For Fig. 11 we did not consider SVM-A due to the low number of approved loans with this model. The low number is directly connected to the low approval rate.
Note that an overdue is not a total loss for the company since the overdue loans will enter into the recovery pipeline.
As for the third experiment, we compared the accuracy over a dataset composed of cases not present on the training set for any of the algorithms. For this we analyzed the status of the loan 30 days after due date and calculated the proportion of paid loans. In Table 9, we present the comparison of the accuracy by time window considered. With these results we cannot identify a clear winner as the difference is not significant.

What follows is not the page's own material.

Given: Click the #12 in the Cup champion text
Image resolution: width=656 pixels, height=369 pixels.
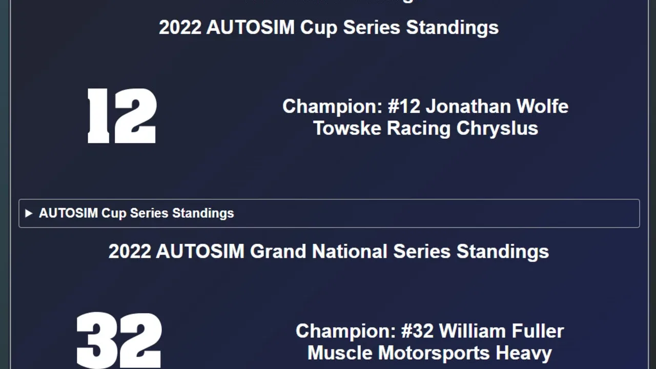Looking at the screenshot, I should click(404, 107).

Third experiment: Comparison of accuracy after 30 days using different time windows
Third experiment: Comparison of accuracy after 30 days using different time windows
This result goes against the expectation when looking at the complete overview of the business. For the current trimester, the total number of customers increased by more than 50%. Moreover, the amount of granted loans for the same period of time resulted in more than 100% increase when compared to total granted loans prior to this period. However, we remain with the problem that the models get be quickly outdated. Based on the results of the third experiment we can conclude that the time window considered for training is not as relevant as the time window considered for updating the algorithms.
As we have shown in the previous section, the use of credit scoring can be a useful tool to grant loans in emerging markets. Moreover, this problem seems to be one of the main upcoming challenges for MFIs in emerging markets. Every day, these markets have access to more technology that can help them in a way we have shown in this study. This is the start of a new era for MFIs which have overcome obstacle since first implementations by Yunus and the Grameen Bank.

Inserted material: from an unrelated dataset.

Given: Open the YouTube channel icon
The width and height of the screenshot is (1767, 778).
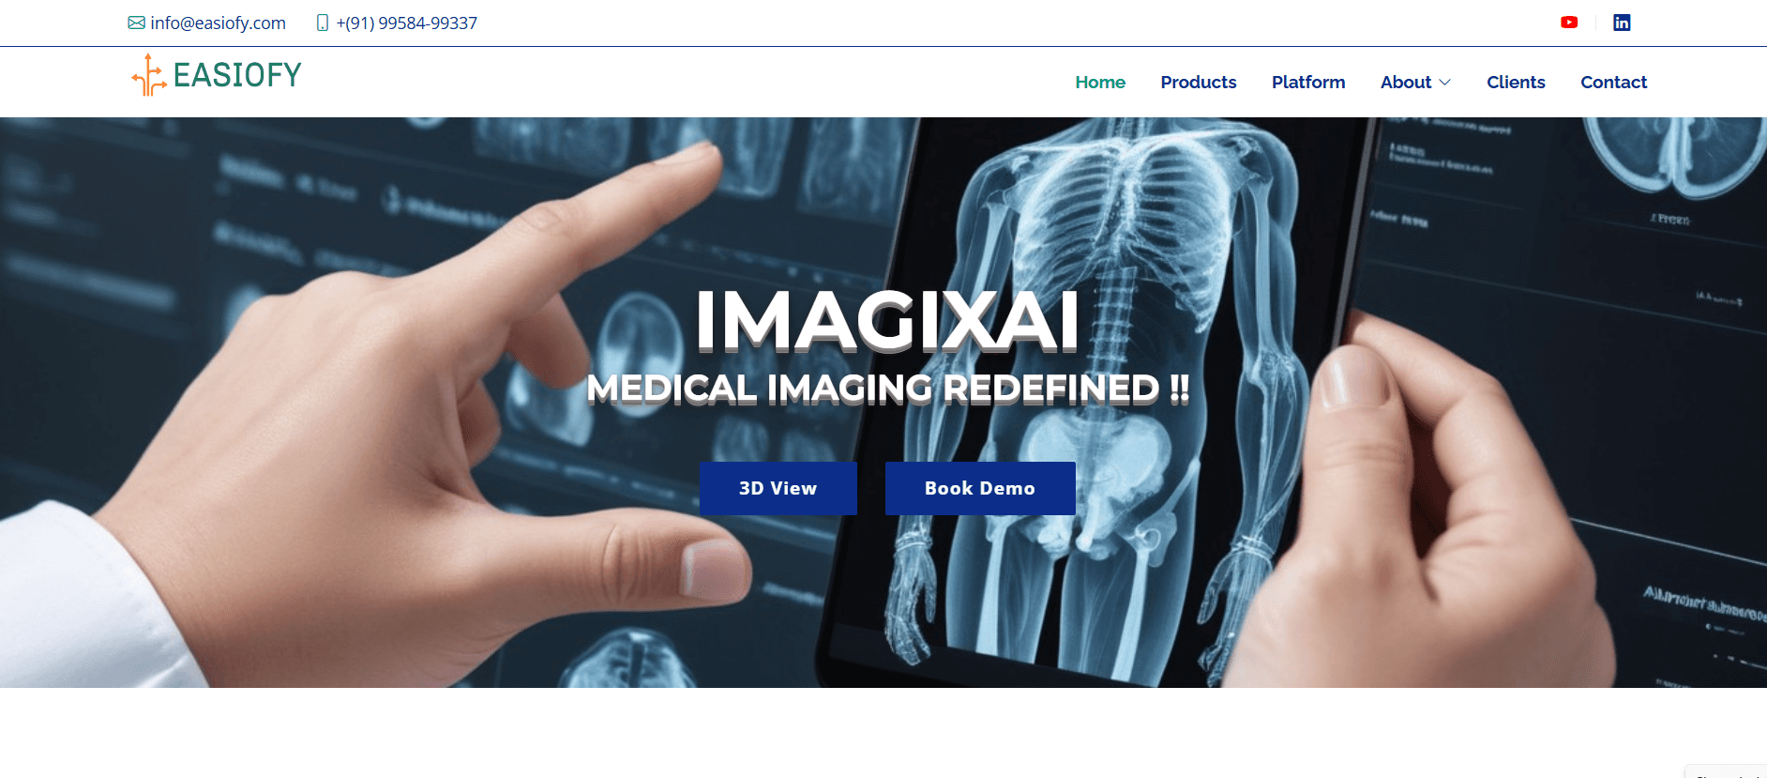Looking at the screenshot, I should (x=1569, y=23).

One of this obstacles was the jump from group lending to individual lending. However, at beginnings of 2000, Mark Schreiner proved that credit scoring could be a useful tool for individual lending at a microfinance level, but it creates another issue, the collection of data was too complicated. The collection of data is already a history of the past since mobile devices allow to collect thousands of data points in an instant, these data points are useful as we showed in the exploratory analysis. The exploration of the data collected indicates that non-traditional features can be significant when identifying the financial risk of the customer. This data, combined with classification algorithms, can deal with the problem we presented at the start of this study which was to estimate the risk of the applicant in order to grant or deny the loan request.

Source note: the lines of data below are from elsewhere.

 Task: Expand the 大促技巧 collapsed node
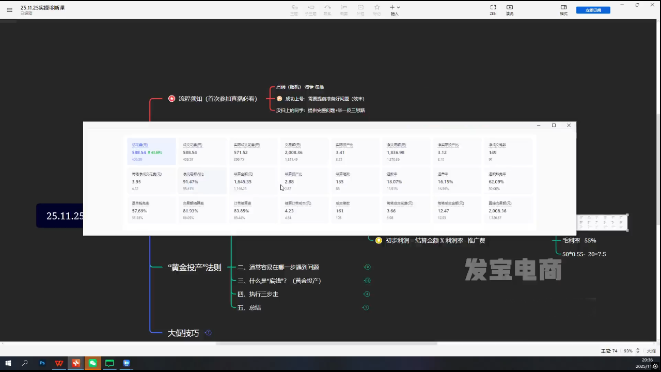tap(208, 333)
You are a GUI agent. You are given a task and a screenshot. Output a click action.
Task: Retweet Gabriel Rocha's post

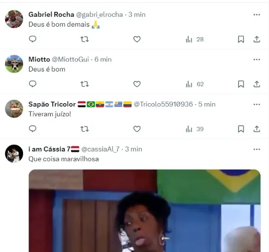coord(85,39)
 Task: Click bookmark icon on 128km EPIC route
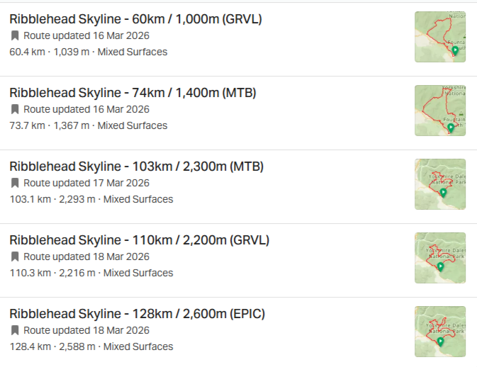click(14, 330)
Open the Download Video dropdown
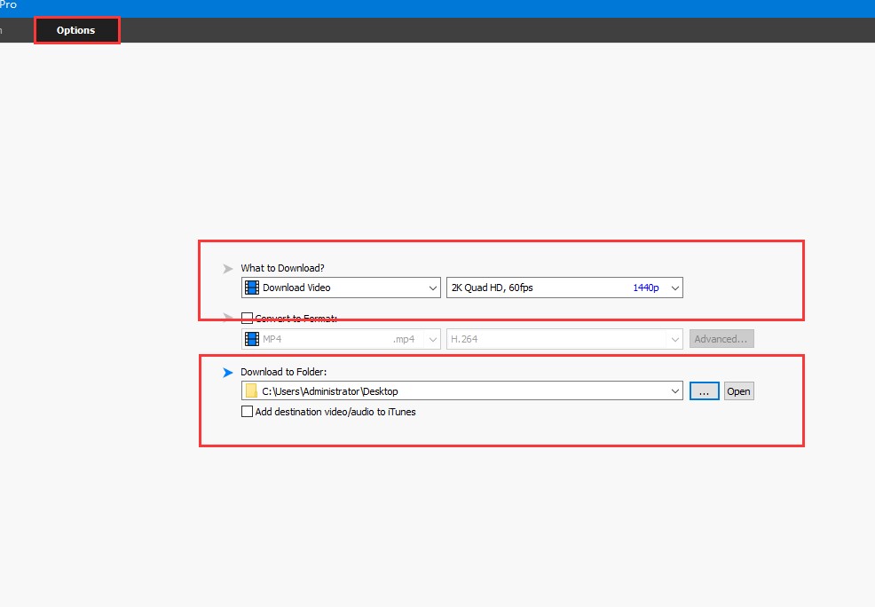The width and height of the screenshot is (875, 607). [x=433, y=287]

Even though the first experiment did not perform as expected, both models trained with dataset B and the WoE recoding, proved to be better than baseline in both metrics used for evaluation. SVM-B and LR-B not only improved the overdue rate and the approval rate but also optimized the time of the loan approval pipeline. We believe that a two-month gap between training phase and deployment phase affected the result of the first experiment. As we presented in this study, the fluctuations of the market combined with the accelerated pace of business growth can out-date a model in a short period. For next steps we will be testing different time windows for updating the algorithms in order to keep the high performance that the models obtain in the first weeks of deployment.